They went first southwest to see if perhaps the witch or her agents might be found at home, but the manor house and its surrounds were deserted, the yard criss-crossed with cart-tracks from heavily laden wagons' wheels.
The caravan's track was easy to follow.
Riding north without a backward glance on his Tros horse, Jihan swaying in her saddle on his right, he had one last impulse: he ripped the problematical Storm God's amulet from around his throat, dropped it into a quaggy marsh. Where he was going, Vashanka's name was meaningless. Other names were hallowed, and other attributes given to the weather gods.
When he was sure he had successfully cast it aside, and the god's voice had not come ringing with awful laughter in his ear (for all gods are tricksters, and war gods worst of any), he relaxed in his saddle. The omens for this venture were good: they'd completed their preparations in half the time he'd anticipated, so that he could start it while the day was young.
Crit sat long at his customary table in the common room after Tempus had gone. By rights it should have been Straton or some Sacred Band pair who succeeded Tempus, someone ... anyone but him. After a time he pulled out his pouch and emptied its contents on to the plank table: three tiny metal figures, a fishhook made from an eagle's claw and abalone shell, a single die, an old field decoration won in Azehur while the Slaughter Priest still led the original Sacred Band.
He scooped them up and threw them as a man might throw in wager: the little gold Storm God fell beneath the lead figurine of a fighter, propping the man upright; the fishhook embraced the die, which came to rest with one dot facing up Strat's war name was Ace.

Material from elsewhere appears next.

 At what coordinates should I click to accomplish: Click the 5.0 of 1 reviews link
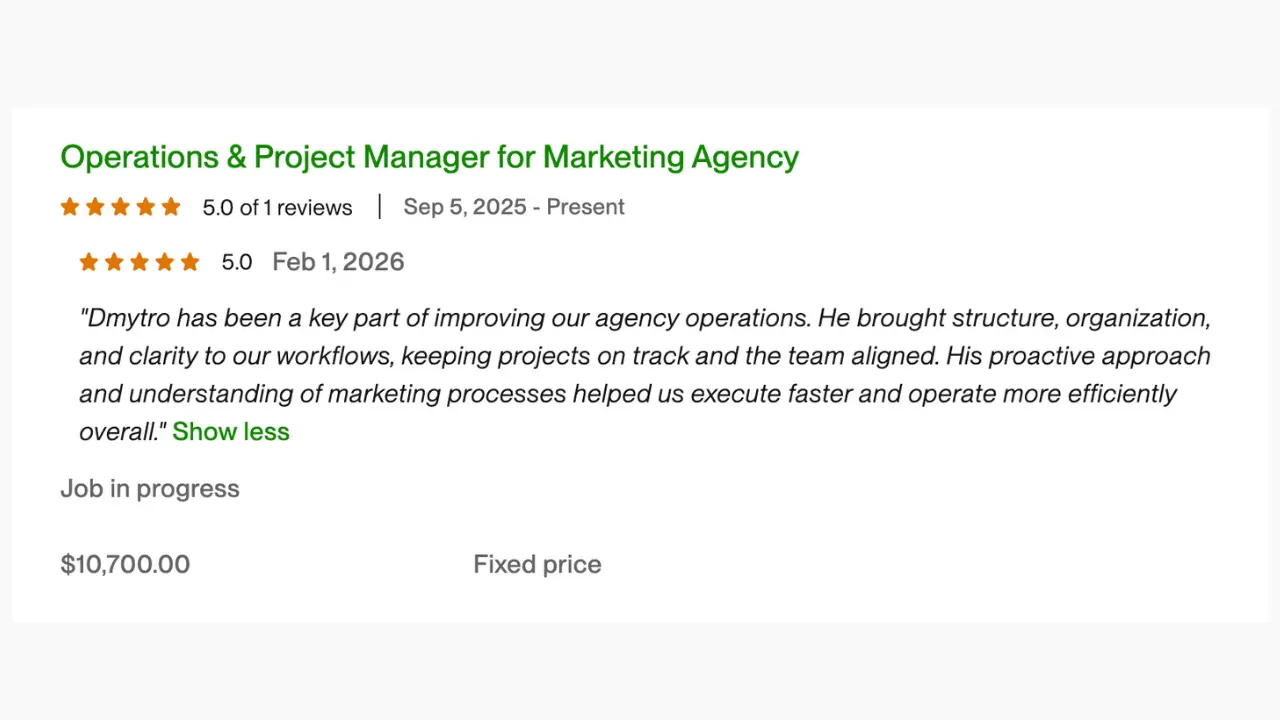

The third figure, a silver rider mounted, sat square atop the field star - Abarsis had slipped it over his head so long ago the ribbon had crumbled away.
Content with the omens his private prognosticators gave, he collected them and put them away. He'd wanted Tempus to ask him to join him, not hand him fifty men's lives to yea or nay. He took such work too much to heart; it lay heavy on him, worse than the task force's weight had been, and he'd only just begun. But that was why Tempus picked him - he was conscientious to a fault.
He sighed and rose and quit the hostel, riding aimlessly through the foetid streets. Damned town was a pit, a bubo, a sore that wouldn't heal. He couldn't trust his task force to some subordinate, though how he was going to run them while stomping around vainly trying to fill Tempus's sandals, he couldn't say.
His horse, picking his route, took him by the Vulgar Unicorn where Straton would soon be 'discussing sensitive matters' with One-Thumb.
By rights he should go up to the palace, pay a call on Kadakithis, 'make nice' (as Straton said) to Vashanka's priest-of-record Molin, visit the Mageguild ... He shook his head and spat over his horse's shoulder. He hated politics.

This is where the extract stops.